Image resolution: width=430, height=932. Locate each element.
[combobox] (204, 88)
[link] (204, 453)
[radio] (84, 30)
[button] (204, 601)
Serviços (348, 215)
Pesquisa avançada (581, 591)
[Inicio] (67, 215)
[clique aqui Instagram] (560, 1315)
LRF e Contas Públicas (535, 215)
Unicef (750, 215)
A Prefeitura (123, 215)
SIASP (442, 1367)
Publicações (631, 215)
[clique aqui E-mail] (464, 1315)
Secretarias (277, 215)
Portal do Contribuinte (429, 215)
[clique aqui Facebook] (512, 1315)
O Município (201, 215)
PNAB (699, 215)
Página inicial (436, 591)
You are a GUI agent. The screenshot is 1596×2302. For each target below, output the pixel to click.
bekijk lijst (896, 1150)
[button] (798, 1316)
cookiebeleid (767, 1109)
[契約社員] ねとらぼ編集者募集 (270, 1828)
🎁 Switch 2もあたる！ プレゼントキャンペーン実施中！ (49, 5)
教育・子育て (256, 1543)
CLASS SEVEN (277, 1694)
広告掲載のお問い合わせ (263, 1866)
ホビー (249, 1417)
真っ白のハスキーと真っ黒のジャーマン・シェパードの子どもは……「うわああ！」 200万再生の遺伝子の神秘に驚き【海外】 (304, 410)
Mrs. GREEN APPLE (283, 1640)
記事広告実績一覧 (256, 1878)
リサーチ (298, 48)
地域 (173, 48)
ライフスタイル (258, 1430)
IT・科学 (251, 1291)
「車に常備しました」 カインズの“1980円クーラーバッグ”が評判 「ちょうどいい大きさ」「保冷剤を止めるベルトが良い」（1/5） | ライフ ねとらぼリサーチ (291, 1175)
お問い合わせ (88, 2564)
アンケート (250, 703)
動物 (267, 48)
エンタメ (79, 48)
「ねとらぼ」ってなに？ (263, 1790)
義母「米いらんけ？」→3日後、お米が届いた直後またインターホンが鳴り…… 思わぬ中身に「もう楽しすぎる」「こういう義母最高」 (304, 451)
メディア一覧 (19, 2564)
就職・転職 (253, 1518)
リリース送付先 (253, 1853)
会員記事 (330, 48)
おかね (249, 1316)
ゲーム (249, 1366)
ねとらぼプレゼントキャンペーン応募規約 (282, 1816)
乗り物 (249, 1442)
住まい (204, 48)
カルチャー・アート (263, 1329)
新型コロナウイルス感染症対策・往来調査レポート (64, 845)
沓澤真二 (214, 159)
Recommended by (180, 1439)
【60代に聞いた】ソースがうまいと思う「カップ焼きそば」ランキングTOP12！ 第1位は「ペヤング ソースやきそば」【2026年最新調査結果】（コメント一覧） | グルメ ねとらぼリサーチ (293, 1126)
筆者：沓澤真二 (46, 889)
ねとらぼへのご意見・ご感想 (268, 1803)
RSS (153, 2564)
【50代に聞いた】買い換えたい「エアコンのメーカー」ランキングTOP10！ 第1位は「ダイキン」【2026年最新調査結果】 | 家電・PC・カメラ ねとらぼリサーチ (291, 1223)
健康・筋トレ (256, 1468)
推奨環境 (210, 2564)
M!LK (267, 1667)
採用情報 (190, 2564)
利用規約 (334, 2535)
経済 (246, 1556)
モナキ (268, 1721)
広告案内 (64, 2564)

# # #

# [Work item]
Reproduce the records above exactly.

# [The completed task]
Image resolution: width=430, height=932. Locate each element.
[combobox] (204, 88)
[link] (204, 453)
[radio] (84, 30)
[button] (204, 601)
Serviços (348, 215)
Pesquisa avançada (581, 591)
[Inicio] (67, 215)
[clique aqui Instagram] (560, 1315)
LRF e Contas Públicas (535, 215)
Unicef (750, 215)
A Prefeitura (123, 215)
SIASP (442, 1367)
Publicações (631, 215)
[clique aqui E-mail] (464, 1315)
Secretarias (277, 215)
Portal do Contribuinte (429, 215)
[clique aqui Facebook] (512, 1315)
O Município (201, 215)
PNAB (699, 215)
Página inicial (436, 591)
You are a GUI agent. The screenshot is 1596×2302. For each target below, output the pixel to click.
bekijk lijst (896, 1150)
[button] (798, 1316)
cookiebeleid (767, 1109)
[契約社員] ねとらぼ編集者募集 (270, 1828)
🎁 Switch 2もあたる！ プレゼントキャンペーン実施中！ (49, 5)
教育・子育て (256, 1543)
CLASS SEVEN (277, 1694)
広告掲載のお問い合わせ (263, 1866)
ホビー (249, 1417)
真っ白のハスキーと真っ黒のジャーマン・シェパードの子どもは……「うわああ！」 200万再生の遺伝子の神秘に驚き【海外】 (304, 410)
Mrs. GREEN APPLE (283, 1640)
記事広告実績一覧 (256, 1878)
リサーチ (298, 48)
地域 (173, 48)
ライフスタイル (258, 1430)
IT・科学 (251, 1291)
「車に常備しました」 カインズの“1980円クーラーバッグ”が評判 「ちょうどいい大きさ」「保冷剤を止めるベルトが良い」（1/5） | ライフ ねとらぼリサーチ (291, 1175)
お問い合わせ (88, 2564)
アンケート (250, 703)
動物 (267, 48)
エンタメ (79, 48)
「ねとらぼ」ってなに？ (263, 1790)
義母「米いらんけ？」→3日後、お米が届いた直後またインターホンが鳴り…… 思わぬ中身に「もう楽しすぎる」「こういう義母最高」 (304, 451)
メディア一覧 (19, 2564)
就職・転職 (253, 1518)
リリース送付先 (253, 1853)
会員記事 (330, 48)
おかね (249, 1316)
ゲーム (249, 1366)
ねとらぼプレゼントキャンペーン応募規約 (282, 1816)
乗り物 (249, 1442)
住まい (204, 48)
カルチャー・アート (263, 1329)
新型コロナウイルス感染症対策・往来調査レポート (64, 845)
沓澤真二 (214, 159)
Recommended by (180, 1439)
【60代に聞いた】ソースがうまいと思う「カップ焼きそば」ランキングTOP12！ 第1位は「ペヤング ソースやきそば」【2026年最新調査結果】（コメント一覧） | グルメ ねとらぼリサーチ (293, 1126)
筆者：沓澤真二 (46, 889)
ねとらぼへのご意見・ご感想 (268, 1803)
RSS (153, 2564)
【50代に聞いた】買い換えたい「エアコンのメーカー」ランキングTOP10！ 第1位は「ダイキン」【2026年最新調査結果】 | 家電・PC・カメラ ねとらぼリサーチ (291, 1223)
健康・筋トレ (256, 1468)
推奨環境 (210, 2564)
M!LK (267, 1667)
採用情報 (190, 2564)
利用規約 (334, 2535)
経済 (246, 1556)
モナキ (268, 1721)
広告案内 (64, 2564)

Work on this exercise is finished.